When the workflow is a program and the program is known ahead of time, replay-based durability is a strong model. It gives developers a clean abstraction for long-running code.

But agents are not ordinary long-running code. An agent’s control flow is produced at runtime. The model is not merely computing a value inside a fixed graph. It is proposing the graph.

That changes the durability requirement.

The question is no longer:

Can my workflow engine call an LLM?

Every serious platform can call an LLM. The real question is:

Can my workflow engine durably record the control flow the LLM synthesizes?

If the answer is no, the agent’s decisions live somewhere else: in logs, in a planning service, in generated workflow definitions, or inside application code that interprets model output. That may be acceptable for simple systems. It is not enough for agents that need governance, auditability, replay, compensation, human review, and production recovery.

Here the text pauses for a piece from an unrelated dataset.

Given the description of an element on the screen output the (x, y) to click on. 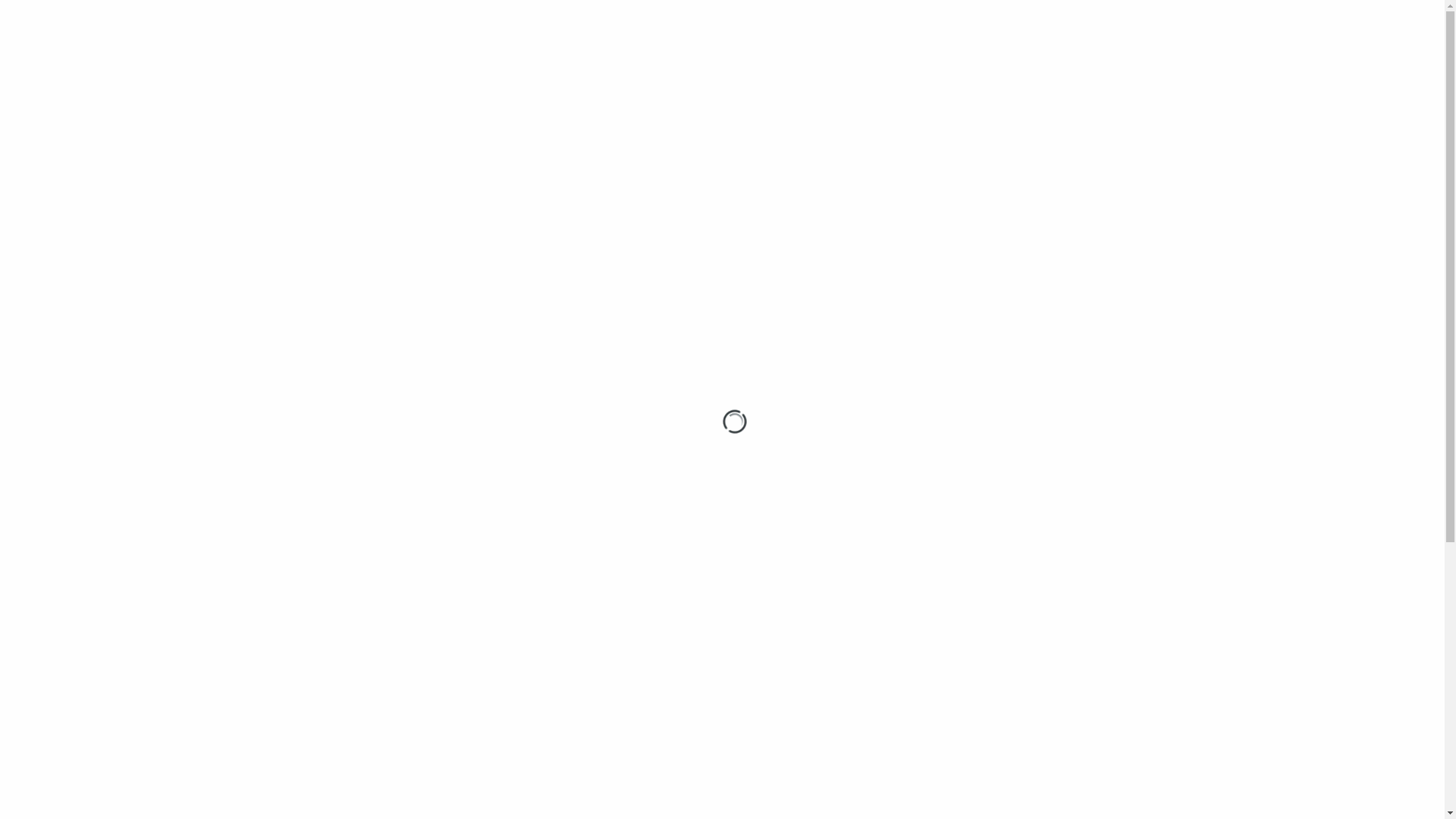
Aktual Element type: text (295, 429)
Twitter Element type: hover (287, 685)
Aktual Element type: text (293, 392)
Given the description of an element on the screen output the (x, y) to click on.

The question is not whether your workflow engine is durable. The question is where that durability stops.

For code-defined workflows, closed-world workflow platforms can be excellent. The workflow is the program, and the program is known ahead of time.

For agents, the workflow is not fully known until the model begins reasoning. The agent’s decisions are the control flow.

If those decisions live outside the durable state machine, your agent is not durable. It is surrounded by durable infrastructure.

That distinction will matter more as agents move from demos to production systems that touch money, infrastructure, customer data, and security policy.

Conductor had open-world execution because microservices needed it first. Agentspan builds on that primitive for agents.

The model reasons. The runtime governs. The ledger records. The system recovers.

Pick the runtime whose durability extends to where the work actually happens.